WHAT YOU NEED TO DO: What is the number of lines in these entries that include "computer"? Write that number and no other text.

☆ ☆ ☆ ☆ ☆

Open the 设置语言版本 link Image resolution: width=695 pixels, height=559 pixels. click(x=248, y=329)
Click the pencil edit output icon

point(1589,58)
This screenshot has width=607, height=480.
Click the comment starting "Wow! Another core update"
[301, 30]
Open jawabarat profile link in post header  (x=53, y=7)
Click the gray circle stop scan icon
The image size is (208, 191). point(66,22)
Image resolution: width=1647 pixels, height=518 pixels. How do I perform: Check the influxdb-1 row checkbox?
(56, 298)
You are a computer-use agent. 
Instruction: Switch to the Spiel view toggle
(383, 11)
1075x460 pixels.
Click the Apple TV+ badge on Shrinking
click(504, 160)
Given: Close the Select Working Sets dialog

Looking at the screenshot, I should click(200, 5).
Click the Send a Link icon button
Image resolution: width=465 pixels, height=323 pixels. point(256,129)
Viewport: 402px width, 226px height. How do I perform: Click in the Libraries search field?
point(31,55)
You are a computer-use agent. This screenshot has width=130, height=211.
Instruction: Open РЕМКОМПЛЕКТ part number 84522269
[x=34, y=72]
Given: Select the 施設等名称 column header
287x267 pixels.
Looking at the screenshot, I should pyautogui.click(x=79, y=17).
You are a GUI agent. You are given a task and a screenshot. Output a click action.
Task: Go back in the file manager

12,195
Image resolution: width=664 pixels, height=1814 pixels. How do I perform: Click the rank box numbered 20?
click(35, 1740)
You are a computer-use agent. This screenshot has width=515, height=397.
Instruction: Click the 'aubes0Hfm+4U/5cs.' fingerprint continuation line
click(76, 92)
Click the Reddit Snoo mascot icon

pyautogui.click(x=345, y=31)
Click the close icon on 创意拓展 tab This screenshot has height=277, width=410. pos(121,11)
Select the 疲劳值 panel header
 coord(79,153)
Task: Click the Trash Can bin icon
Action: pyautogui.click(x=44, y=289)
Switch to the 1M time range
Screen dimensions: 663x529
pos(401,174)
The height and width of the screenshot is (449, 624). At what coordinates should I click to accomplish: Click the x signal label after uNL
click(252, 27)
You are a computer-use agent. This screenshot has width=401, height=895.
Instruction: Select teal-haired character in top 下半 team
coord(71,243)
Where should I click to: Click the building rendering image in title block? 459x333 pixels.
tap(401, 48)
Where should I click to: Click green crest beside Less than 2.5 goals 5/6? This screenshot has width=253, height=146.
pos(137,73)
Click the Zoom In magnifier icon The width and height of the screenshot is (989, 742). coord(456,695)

☆ ☆ ☆ ☆ ☆

EXERCISE RESULT: 4